Brief
Starting at the line containing "Click the sort order arrows icon" and ending at the line containing "This screenshot has height=608, width=1023.", both included, turn those lines of the items into a numbered list and leave out any blank lines.

Records for the task
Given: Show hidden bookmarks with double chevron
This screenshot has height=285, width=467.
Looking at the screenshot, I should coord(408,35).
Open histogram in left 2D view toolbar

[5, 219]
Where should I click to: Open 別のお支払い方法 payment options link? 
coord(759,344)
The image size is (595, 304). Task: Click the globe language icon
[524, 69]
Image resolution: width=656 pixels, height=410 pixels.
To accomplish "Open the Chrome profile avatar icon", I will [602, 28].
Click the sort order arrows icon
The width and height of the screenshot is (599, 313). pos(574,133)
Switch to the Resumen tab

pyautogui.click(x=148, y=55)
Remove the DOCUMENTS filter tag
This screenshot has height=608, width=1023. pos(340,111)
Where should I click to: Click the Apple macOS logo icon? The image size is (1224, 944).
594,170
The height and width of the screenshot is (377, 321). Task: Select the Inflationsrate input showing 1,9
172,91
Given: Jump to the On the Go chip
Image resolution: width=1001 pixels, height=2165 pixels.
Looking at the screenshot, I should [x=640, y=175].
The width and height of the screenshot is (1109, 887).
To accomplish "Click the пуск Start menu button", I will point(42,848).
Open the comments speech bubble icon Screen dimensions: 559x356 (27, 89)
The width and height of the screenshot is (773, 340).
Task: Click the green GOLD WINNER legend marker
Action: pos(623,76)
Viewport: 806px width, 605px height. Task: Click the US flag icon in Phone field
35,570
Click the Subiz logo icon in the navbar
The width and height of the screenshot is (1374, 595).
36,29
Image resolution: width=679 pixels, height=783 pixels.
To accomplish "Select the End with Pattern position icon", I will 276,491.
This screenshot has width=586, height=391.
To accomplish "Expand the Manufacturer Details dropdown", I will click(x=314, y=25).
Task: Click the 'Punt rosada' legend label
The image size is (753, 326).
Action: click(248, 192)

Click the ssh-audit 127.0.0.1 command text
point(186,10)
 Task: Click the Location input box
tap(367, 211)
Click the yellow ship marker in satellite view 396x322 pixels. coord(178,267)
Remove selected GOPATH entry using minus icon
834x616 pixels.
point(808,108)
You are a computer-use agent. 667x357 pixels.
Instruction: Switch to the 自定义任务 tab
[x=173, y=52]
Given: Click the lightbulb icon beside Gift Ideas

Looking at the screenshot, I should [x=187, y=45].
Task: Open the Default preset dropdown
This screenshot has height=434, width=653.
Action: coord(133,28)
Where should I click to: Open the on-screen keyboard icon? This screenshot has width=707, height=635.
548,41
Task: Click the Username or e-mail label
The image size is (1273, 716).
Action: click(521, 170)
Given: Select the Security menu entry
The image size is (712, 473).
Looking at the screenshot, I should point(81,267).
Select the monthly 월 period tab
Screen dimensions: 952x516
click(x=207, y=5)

Result for this exercise
1. Click the sort order arrows icon
2. The width and height of the screenshot is (599, 313). pos(574,133)
3. Switch to the Resumen tab
4. pyautogui.click(x=148, y=55)
5. Remove the DOCUMENTS filter tag
6. This screenshot has height=608, width=1023. pos(340,111)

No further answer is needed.